Experts say Wisconsin families, farmers likely to hurt from food stamp cuts

President Donald Trump’s large spending bill cuts Supplemental Nutrition Assistance Program could see thousands of Wisconsinites lose access and farmers lose income.

Nearly 90,000 of the current 700,000 Supplemental Nutrition Assistance Program (SNAP) recipients in Wisconsin could lose their benefits, as President Donald Trump’s One Big Beautiful Bill Act creates more demographic and work eligibility requirements for the program.

In addition to new requirements on recipients, the law leaves states responsible for 75% of the administrative SNAP costs. While proponents of the law say it will cut down on waste and fraud, experts say Wisconsin’s supply chain could face negative impacts if the state can’t afford the cost increase.

SNAP assists low-income families and individuals with their food and nutrition needs by helping with grocery costs. Many recipients have school-aged children who are then eligible for free school meal programs, but the new work requirements could remove children’s eligibility as well, and schools may not be able to make up the difference.

“We don't think of schools as having a lot of surplus resources that they could say, ‘hey, yeah, you don't qualify for SNAP, our school lunch will cover you,’” Chuck Nicholson, an associate professor of Animal and Dairy Sciences and Agricultural and Applied Economics, told The Daily Cardinal.

If schools are unable to serve kids, it could impact the dairy industry, as around 10% of milk from dairy farms goes to schools, Nicholson said.
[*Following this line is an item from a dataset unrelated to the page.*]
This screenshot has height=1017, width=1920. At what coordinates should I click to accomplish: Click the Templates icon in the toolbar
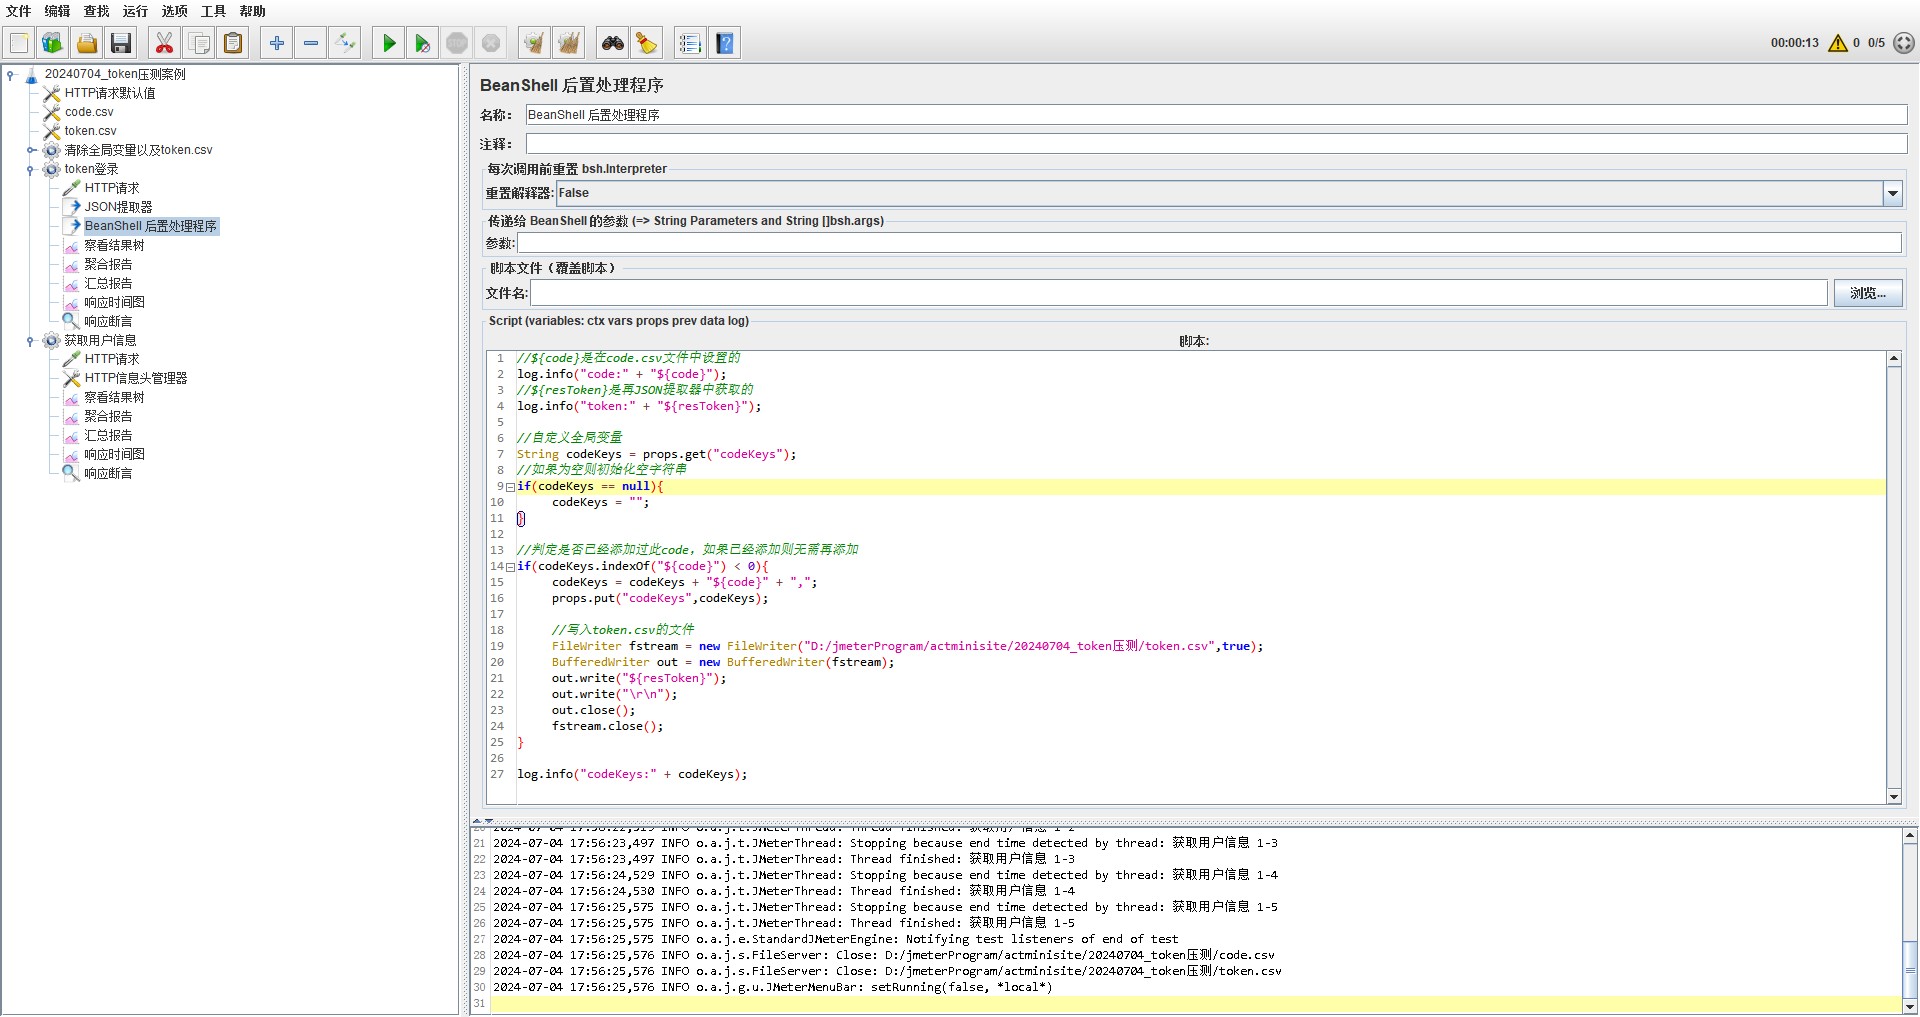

If children aren’t receiving free milk at school and the school can’t afford to provide it from their own budget, then less milk will be bought from dairy farms.

“If we have 10% of beverage milk going through school meal programs, and we make substantive cuts to those programs, that's a significant amount of less milk that is needed in schools,” Nicholson said. He projects these cuts to cause a 10-15% reduction in farm income in the next four years.

Iowa Food Hub General Manager Peter Kraus works extensively with Wisconsin farms and families, as the company operates within 150 miles of Decorah, Iowa. He told the Cardinal he understands the effect Wisconsin dairy farms have on the entire country and expects the industry to be severely impacted by SNAP cuts.

“It’s very destructive,” Kraus said in response to the law, adding he experienced “a lot of frustration” when it first passed. He largely works with Farm to School, a non-profit organization that provides healthy food and nutrition education to almost 75,000 schools, which also faces negative impact from the cuts to school meal programs. 

Kraus said farms and agricultural companies require stability and long-term relationships for success. With less resources and money to change course, he said other food hubs who work with Farm to School are shrinking and cutting staff as a result, and he’s lucky his company hasn’t needed to do the same.

Kraus isn’t a stranger to politics affecting his work. He said climate change, tariffs, the war in Ukraine and the bird flu crisis have all had a negative impact on agriculture, and SNAP cuts are no different.

“These programs are really good for our local economies, for rural places,” Kraus said. “So if you really want to thrive the economy, support local food and agriculture.”